Banks all over the world are rushing to change the way customers interact with financial services.
Well, they want to make that happen. However, they’ve had a hard time finding expert partners and data security. But now, there’s a tiny financial technology startup from San Francisco called Plaid.
Plaid is patterning a path where innovation and digital infrastructure intersect. And it is creating an eye-catching profit opportunity for the banks, brokers, exchanges and money-transfer apps that were quick to see beauty in it.
Plaid makes software that offers a big step toward safer financial services transactions.Private investors now value the company at $2.65 billion.
It’s a big number, but the real story is about trusted connections.
While corporate boardrooms focused on software suites and apps to take their customers online, this Silicon Valley company was working diligently behind the scenes.
Plaid was building the connective tissue that turned smartphone screen taps and swipes into real-time account balances and money transfers.
In the process, Plaid’s application program interfaces became a trusted platform for developers.
Today, Plaid APIs seamlessly power apps that rely on fintech. Some names from that growing list include:
Venmo, the popular peer-to-peer payment system owned by PayPal
Cryptocurrency start-up Coinbase, which uses Plaid to link bank accounts to crypto trading accounts, and to flag fraud on its platform, and
Robinhood, a mobile investing — and, starting this week, banking — app that uses Plaid software tools to route money from customer accounts.
All in, company managers say its APIs integrate with 10,000 banks, representing 20 million consumer accounts.
The company inked a deal with JPMorgan in October. According to a press release from the banker, the deal will give Plaid access to customers’ bank accounts through a secure API connection.
Here’s why that’s a big deal, for both investors and consumers …
Customers will be able to use the Plaid-supported mobile apps they love …
While never giving up their password, usernames or other bits of private financial information.
Data security is a big deal. Trusted APIs, like those from Plaid, have become an important part of the financial technology ecosystem.
Big companies use them to silo proprietary code and data, while standardizing their processes. In the end, developers are able to build applications quicker, and more securely.
Private investors have known this for a long time …
Since 2013, Plaid has raised capital four times for a total of $309 million. Early investors are a who’s who of funding heavyweights. Goldman Sachs, Spark Capital, Box Group, Google Ventures and New Enterprise Associates have all participated in funding rounds.
The latest, and largest, round was led by Mary Meeker. This iconic internet analyst and partner at the venture capital firm Kleiner Perkins led early investments in Facebook, Spotify, Square and Twitter.
Meeker knows how to spot important trends. The emergence of new consumer-facing technology in the financial services sector is going to be one for the ages.
Culturally and geographically, Jack Henry & Associates is far removed from Meeker’s Silicon Valley.

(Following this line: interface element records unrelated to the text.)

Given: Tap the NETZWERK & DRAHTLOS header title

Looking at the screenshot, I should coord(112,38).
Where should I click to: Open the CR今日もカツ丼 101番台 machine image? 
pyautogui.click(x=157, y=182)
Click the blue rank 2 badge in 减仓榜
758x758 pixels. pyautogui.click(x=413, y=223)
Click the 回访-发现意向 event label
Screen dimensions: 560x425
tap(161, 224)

Yet the Monett, Mo., fintech company is hitting all the right notes with customers.
Managers built a thriving business serving 11,300 regional banks and credit unions. This company understands its customers are under attack from Silicon Valley start-ups.
As the lines blur between real-world and online banks, implementing the latest automation processes and value-added features for end users is more important than ever.

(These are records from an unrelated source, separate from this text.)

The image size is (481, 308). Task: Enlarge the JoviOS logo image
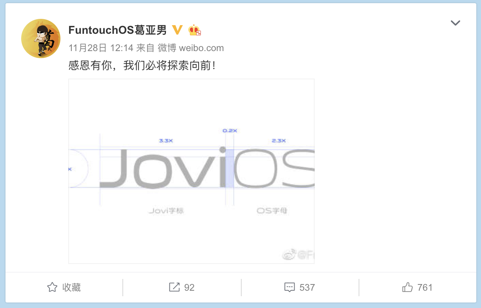tap(191, 171)
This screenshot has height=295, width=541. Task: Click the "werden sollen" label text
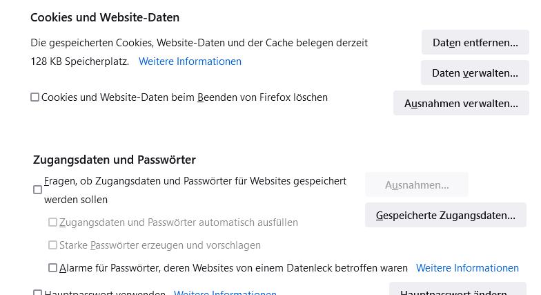pyautogui.click(x=76, y=200)
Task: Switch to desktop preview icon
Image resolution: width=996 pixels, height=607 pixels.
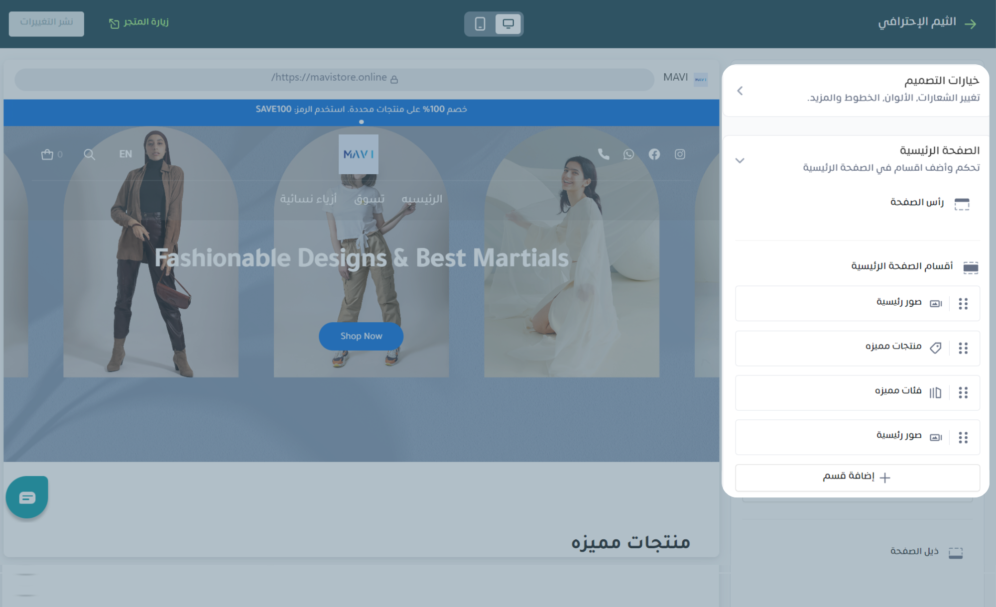Action: point(508,24)
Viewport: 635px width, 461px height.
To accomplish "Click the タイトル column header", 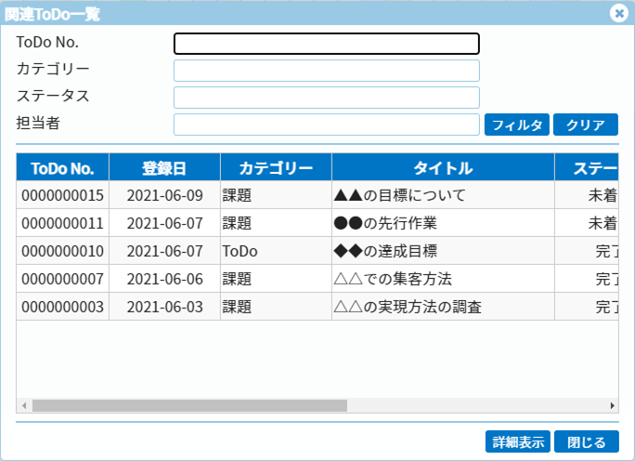I will point(443,168).
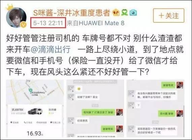Click the crown membership badge icon

pyautogui.click(x=116, y=12)
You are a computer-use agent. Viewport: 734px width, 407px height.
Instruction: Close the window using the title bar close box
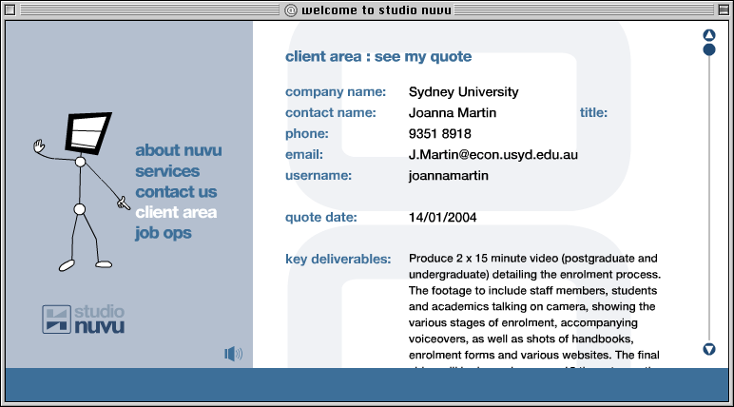point(12,10)
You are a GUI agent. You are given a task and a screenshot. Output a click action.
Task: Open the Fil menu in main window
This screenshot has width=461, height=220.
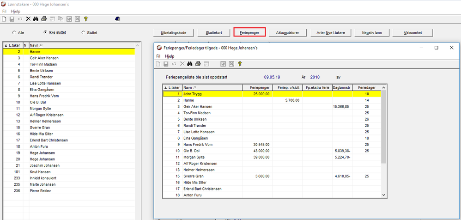(x=4, y=11)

For many smaller, regional institutions, Jack Henry is the right expert partner.
Its software allows bank patrons to use their smartphones to move money between accounts, pay bills and deposit checks by snapping a photo. In the future, they will be able to perform many of these functions by voice.
Its Alexa skill brings voice-activated personal banking to Amazon Echo-enabled devices. These days, that could mean your living room or your car.
And all these services and applications are built on top of trusted APIs.
The success of Jack Henry is a testament to how quickly new technologies are sweeping through financial services, and the need for expert partners.
PricewaterhouseCoopers, the global accounting and consulting firm, found that a tidal wave of new investment in financial technology software is the offing. A 2017 report showed that 82% of incumbent financial institutions expected to increase partnerships with fintechs during the next three to five years.
Jack Henry revenues have been growing in the high-single-digits. Fiscal 2018 sales reached $1.54 billion. Profits accelerated to $376.7 million, up 52% over 2017 levels.
The shares are up 15% this year, and the market capitalization has reached $10.4 billion. After recent market weakness, the stock has settled back to 32.3x forward earnings.
Jack Henry is a trusted fintech in a world of attackers. The stock is a buy on further pullbacks.